→ **Testo fornito**
#####
CITAZIONE (JohannesWeiss @ 17/3/2016, 21:36) 
mi prometto di scrivere un ampio post in cui esamino la solidità dei passi normalmente citati come prove della credenza di Paolo nella preesistenza di Gesù.

Ti auguro un buon lavoro, nel frattempo io segnalo questo lavoro di Bauckam, importante studioso di Nt e origini cristiane, così vediamo se ciò che ho scritto in questo topic è così insostenibile o errato www.forananswer.org/Top_JW/Richard_Bauckham.pdf

Naturalmente consiglio di leggere il trattato nella sua interezza, cosa che io ho già fatto, io ora riporterò alcune citazioni che ritengo significative, estrapolate dall'intero trattato.

"In my view high Christology was possible within a Jewish monotheistic context, not by applying to Jesus a Jewish category of semi-divine intermediary status, but by identifying Jesus directly with the one God of Israel, including Jesus in the unique identity of this one God. I use the term 'unique identity' as the best way of speaking of the uniqueness of God as generally conceived in early Judaism. The concept of identity is more appropriate, as the principal category for understanding Jewish monotheism, than is that of divine nature. In other words, for Jewish monotheistic belief what was important was who the one God is, rather than what divinity is."

"The early Christian movement, very consciously using this Jewish theological framework, created a kind of christological monotheism by understanding Jesus to be included in the unique identity of the one God of Israel."
#####
→ **Consegne**
**a)** Nel post su Bauckham, sostituisci "trattato" con "saggio" e riscrivi il brano da "Naturalmente consiglio di" fino a "estrapolate dall'intero trattato." compreso.
**b)** Prosegui il post su Bauckham aggiungendo un seguito alla sua ultima frase.
Questi dati non hanno alcun legame con il post su Bauckham.

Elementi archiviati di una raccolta
#####
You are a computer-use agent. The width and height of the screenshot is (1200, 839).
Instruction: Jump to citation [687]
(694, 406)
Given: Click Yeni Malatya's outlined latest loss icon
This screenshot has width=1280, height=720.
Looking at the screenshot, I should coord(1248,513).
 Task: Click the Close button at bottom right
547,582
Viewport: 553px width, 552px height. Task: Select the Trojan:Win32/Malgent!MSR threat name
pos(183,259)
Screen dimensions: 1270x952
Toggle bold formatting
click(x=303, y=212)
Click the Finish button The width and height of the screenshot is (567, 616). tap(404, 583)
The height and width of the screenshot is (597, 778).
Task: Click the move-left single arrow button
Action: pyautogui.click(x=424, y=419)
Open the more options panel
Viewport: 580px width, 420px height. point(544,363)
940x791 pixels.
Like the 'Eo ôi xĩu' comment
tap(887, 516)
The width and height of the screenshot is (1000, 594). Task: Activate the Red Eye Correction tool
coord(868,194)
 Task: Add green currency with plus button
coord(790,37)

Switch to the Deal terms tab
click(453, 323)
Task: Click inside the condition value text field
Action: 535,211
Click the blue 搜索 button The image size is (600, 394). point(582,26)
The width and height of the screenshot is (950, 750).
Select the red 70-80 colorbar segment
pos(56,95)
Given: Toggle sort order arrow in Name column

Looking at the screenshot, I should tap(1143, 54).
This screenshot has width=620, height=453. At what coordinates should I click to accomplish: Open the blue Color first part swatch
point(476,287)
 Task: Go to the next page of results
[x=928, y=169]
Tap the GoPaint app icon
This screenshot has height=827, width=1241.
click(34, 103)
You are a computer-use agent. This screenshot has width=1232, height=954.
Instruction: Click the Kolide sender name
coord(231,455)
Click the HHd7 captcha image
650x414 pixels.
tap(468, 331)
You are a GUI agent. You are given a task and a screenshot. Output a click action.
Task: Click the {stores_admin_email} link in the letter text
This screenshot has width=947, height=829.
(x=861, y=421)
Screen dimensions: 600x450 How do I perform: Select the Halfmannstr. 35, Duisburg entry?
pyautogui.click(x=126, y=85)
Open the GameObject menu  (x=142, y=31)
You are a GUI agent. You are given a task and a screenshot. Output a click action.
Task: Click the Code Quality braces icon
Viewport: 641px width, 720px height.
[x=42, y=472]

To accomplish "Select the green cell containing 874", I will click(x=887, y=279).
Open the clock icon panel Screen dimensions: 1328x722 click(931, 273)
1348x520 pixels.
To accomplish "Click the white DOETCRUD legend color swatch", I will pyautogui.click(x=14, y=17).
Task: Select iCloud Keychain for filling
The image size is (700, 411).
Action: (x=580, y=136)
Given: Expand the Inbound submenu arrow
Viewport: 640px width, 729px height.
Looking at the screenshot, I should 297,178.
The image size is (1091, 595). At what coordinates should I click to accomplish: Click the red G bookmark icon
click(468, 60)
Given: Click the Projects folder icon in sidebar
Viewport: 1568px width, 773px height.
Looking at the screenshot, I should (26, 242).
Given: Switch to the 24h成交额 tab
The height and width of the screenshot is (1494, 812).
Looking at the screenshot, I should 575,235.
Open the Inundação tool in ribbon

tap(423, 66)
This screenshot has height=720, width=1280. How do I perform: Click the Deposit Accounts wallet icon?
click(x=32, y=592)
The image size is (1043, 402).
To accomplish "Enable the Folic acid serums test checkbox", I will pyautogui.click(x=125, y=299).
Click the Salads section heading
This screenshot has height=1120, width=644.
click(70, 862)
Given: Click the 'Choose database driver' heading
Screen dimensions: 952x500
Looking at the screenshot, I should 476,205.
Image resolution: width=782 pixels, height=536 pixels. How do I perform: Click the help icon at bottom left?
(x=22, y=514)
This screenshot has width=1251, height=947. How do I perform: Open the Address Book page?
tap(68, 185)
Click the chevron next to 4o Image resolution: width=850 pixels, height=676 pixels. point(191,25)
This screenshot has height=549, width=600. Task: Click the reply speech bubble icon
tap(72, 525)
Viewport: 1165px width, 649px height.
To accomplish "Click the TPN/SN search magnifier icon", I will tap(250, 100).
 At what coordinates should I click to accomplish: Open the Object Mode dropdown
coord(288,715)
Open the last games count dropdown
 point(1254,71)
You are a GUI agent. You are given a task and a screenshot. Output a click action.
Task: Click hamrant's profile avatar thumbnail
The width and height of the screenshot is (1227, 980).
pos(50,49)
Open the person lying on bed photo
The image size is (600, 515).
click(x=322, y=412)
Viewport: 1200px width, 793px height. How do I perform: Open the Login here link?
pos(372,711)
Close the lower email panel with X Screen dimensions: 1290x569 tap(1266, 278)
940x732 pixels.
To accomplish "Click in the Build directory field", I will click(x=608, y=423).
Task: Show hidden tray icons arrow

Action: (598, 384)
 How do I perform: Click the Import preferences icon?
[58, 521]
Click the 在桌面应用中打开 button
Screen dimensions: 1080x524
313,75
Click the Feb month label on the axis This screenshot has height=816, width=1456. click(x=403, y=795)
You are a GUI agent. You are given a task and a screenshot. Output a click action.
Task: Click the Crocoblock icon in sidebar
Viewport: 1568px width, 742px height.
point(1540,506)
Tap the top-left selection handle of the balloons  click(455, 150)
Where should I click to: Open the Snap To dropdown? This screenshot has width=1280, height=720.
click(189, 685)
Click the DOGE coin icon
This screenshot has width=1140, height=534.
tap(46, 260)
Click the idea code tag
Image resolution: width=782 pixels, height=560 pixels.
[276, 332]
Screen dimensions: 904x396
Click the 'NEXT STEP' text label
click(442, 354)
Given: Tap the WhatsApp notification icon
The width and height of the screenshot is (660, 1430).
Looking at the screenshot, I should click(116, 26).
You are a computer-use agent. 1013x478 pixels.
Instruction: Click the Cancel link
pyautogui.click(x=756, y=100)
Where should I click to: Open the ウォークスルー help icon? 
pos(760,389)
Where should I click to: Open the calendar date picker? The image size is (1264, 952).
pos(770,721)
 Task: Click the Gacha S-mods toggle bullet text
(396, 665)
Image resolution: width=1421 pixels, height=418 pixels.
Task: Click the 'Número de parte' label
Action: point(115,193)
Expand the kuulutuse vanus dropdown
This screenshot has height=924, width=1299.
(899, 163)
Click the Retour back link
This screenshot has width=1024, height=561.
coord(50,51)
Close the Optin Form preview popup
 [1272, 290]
#####
→ **Soluzioni**
**a)**
Naturalmente consiglio di leggere il saggio nella sua interezza, cosa che io ho già fatto, io ora riporterò alcune citazioni che ritengo significative, estrapolate dall'intero saggio.

**b)**
"Thus the earliest christology was already in nuce the highest christology. All that remained was to work through consistently what it could mean for Jesus to belong integrally to the unique identity of the one God".

"If Jesus was integral to the identity of God, he must have been so eternally. To include Jesus also in the unique creative activity of God and in the uniquely divine eternity was a necessary corollary of his inclusion in the eschatological identity of God. This was the early Christians' Jewish way of preserving monotheism against the ditheism that any kind of adoptionist Christology was bound to involve. Not by adding Jesus to the unique identity of the God of Israel, but only by including Jesus in that unique identity, could monotheism be maintained. This applies also to the worship of Jesus, which certainly began in Palestinian Jewish Christianity. This expressed the inclusion of Jesus in the unique identity of the sole Creator of all things and sole Sovereign over all things."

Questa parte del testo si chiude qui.